EXERCISE DESCRIPTION:
Search the entries for the line containing "Organic (140, 1646)". Repeat it, then every line after it, exactly through the final line.

⁂

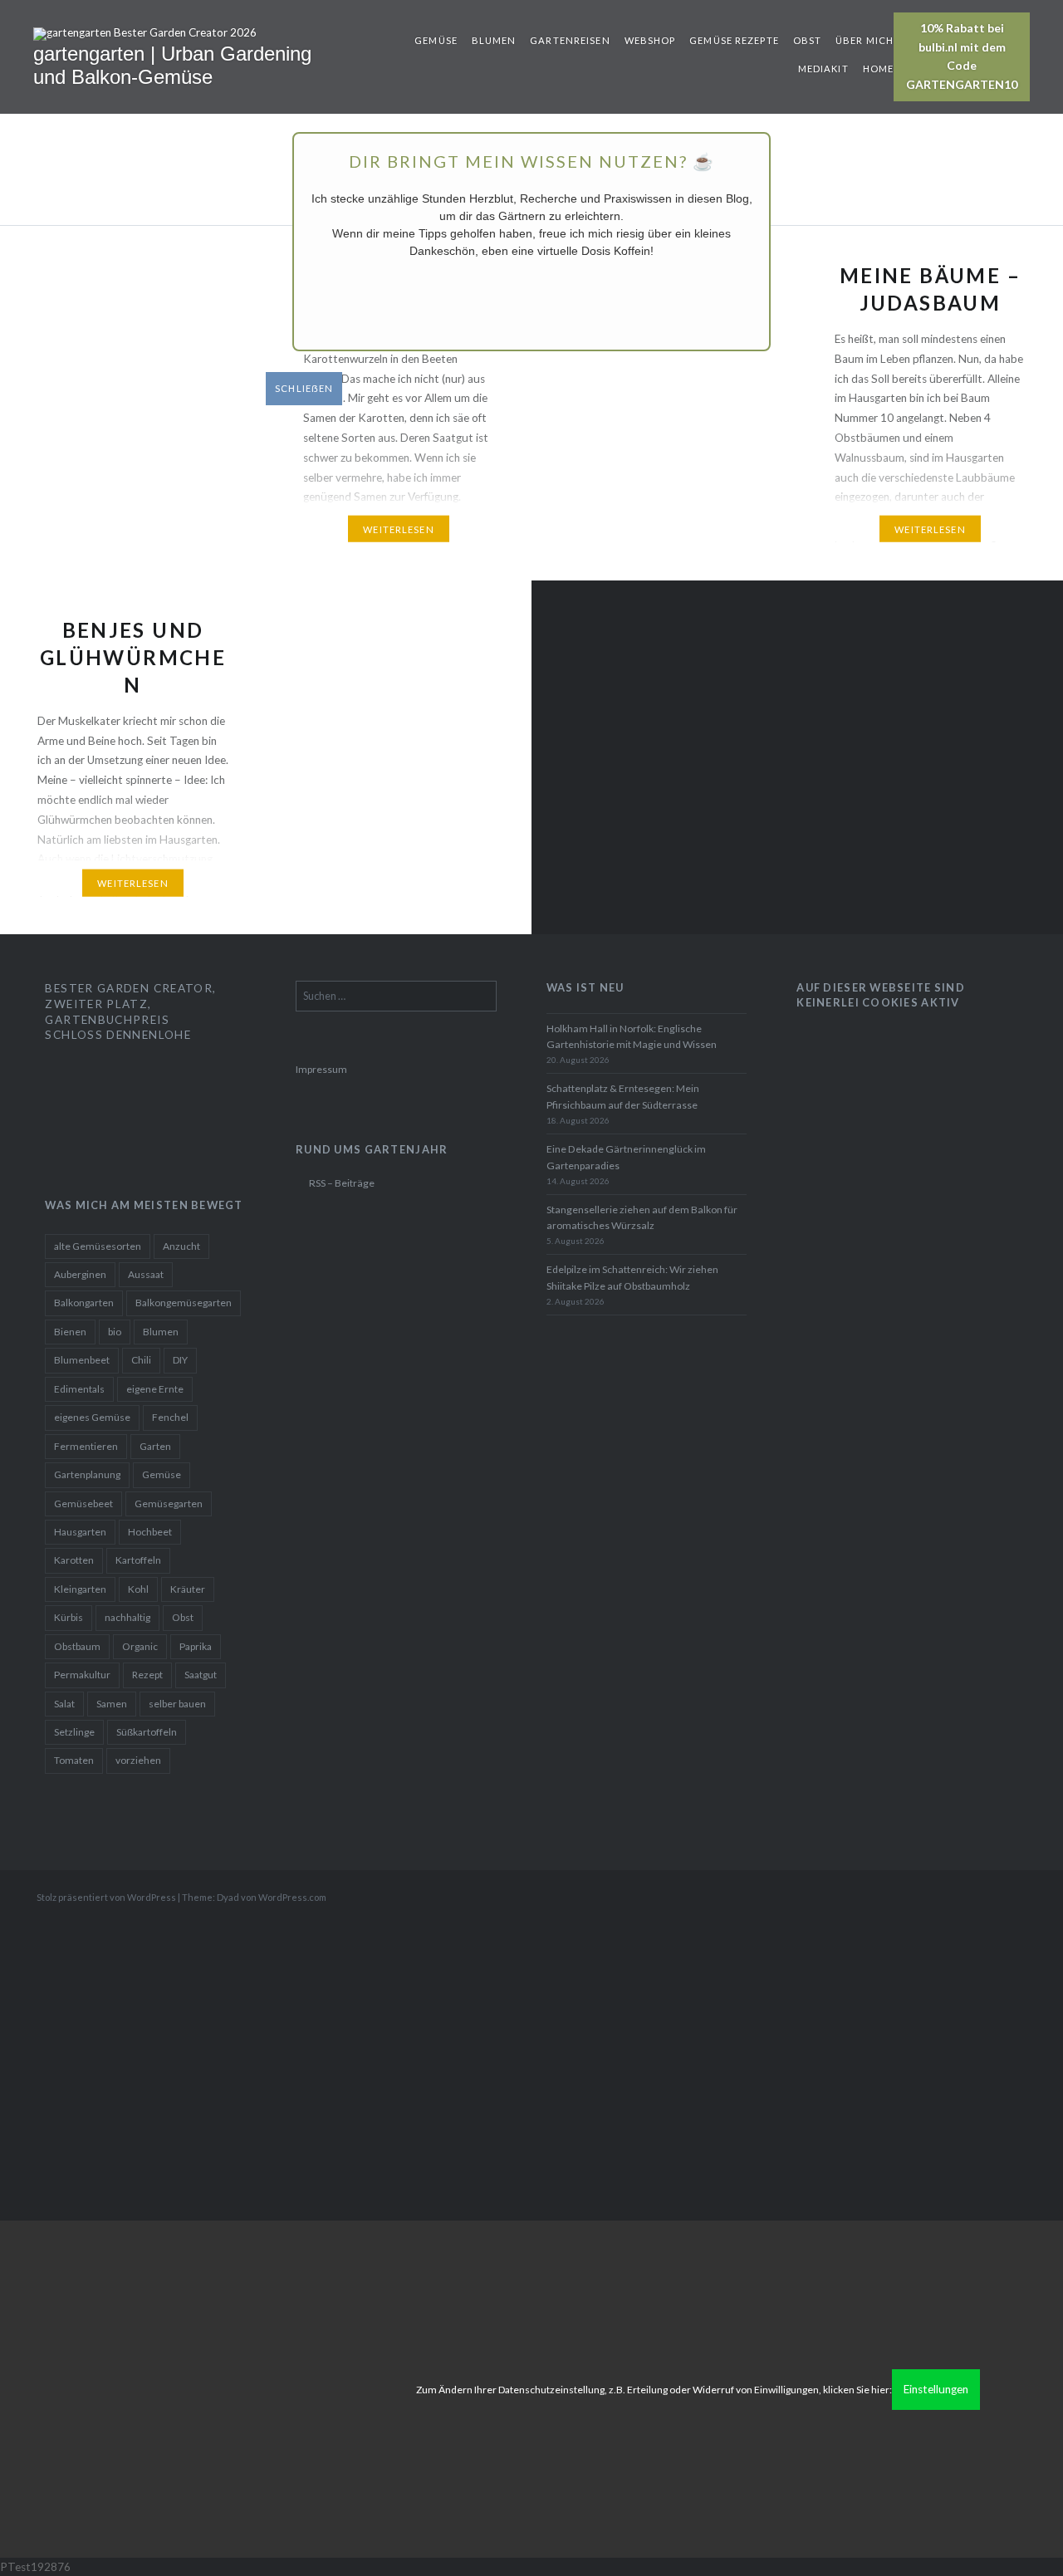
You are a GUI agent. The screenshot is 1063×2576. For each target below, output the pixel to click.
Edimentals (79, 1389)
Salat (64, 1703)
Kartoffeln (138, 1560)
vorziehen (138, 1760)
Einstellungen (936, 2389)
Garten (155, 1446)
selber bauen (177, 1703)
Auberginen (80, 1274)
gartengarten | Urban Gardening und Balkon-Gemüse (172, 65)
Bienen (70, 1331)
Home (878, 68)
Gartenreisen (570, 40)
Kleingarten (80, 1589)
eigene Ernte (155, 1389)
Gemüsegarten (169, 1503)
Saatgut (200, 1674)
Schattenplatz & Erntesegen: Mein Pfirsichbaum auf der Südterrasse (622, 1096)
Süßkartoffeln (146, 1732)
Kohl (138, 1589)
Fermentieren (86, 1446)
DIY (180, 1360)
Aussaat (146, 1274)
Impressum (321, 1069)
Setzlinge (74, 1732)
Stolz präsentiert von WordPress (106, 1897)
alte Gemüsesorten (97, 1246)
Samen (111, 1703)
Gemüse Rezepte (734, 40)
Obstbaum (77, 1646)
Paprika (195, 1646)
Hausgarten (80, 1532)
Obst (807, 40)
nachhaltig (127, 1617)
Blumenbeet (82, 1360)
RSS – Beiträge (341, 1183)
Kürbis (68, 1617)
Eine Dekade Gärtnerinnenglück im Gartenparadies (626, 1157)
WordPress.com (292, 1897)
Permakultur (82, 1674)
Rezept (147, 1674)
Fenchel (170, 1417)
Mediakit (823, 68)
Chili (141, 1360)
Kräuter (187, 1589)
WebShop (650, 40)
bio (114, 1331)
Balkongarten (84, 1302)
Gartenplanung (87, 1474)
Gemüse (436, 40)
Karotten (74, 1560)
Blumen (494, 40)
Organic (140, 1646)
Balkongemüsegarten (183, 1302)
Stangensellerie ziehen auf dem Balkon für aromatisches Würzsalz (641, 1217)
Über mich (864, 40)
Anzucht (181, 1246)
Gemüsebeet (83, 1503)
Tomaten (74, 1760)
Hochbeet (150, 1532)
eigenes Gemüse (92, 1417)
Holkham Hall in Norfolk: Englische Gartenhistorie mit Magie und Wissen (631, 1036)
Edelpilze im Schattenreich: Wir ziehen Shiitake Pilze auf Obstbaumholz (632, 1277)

⁂

ANSWER BOX:
Organic (140, 1646)
Balkongemüsegarten (183, 1302)
Stangensellerie ziehen auf dem Balkon für aromatisches Würzsalz (641, 1217)
Über mich (864, 40)
Anzucht (181, 1246)
Gemüsebeet (83, 1503)
Tomaten (74, 1760)
Hochbeet (150, 1532)
eigenes Gemüse (92, 1417)
Holkham Hall in Norfolk: Englische Gartenhistorie mit Magie und Wissen (631, 1036)
Edelpilze im Schattenreich: Wir ziehen Shiitake Pilze auf Obstbaumholz (632, 1277)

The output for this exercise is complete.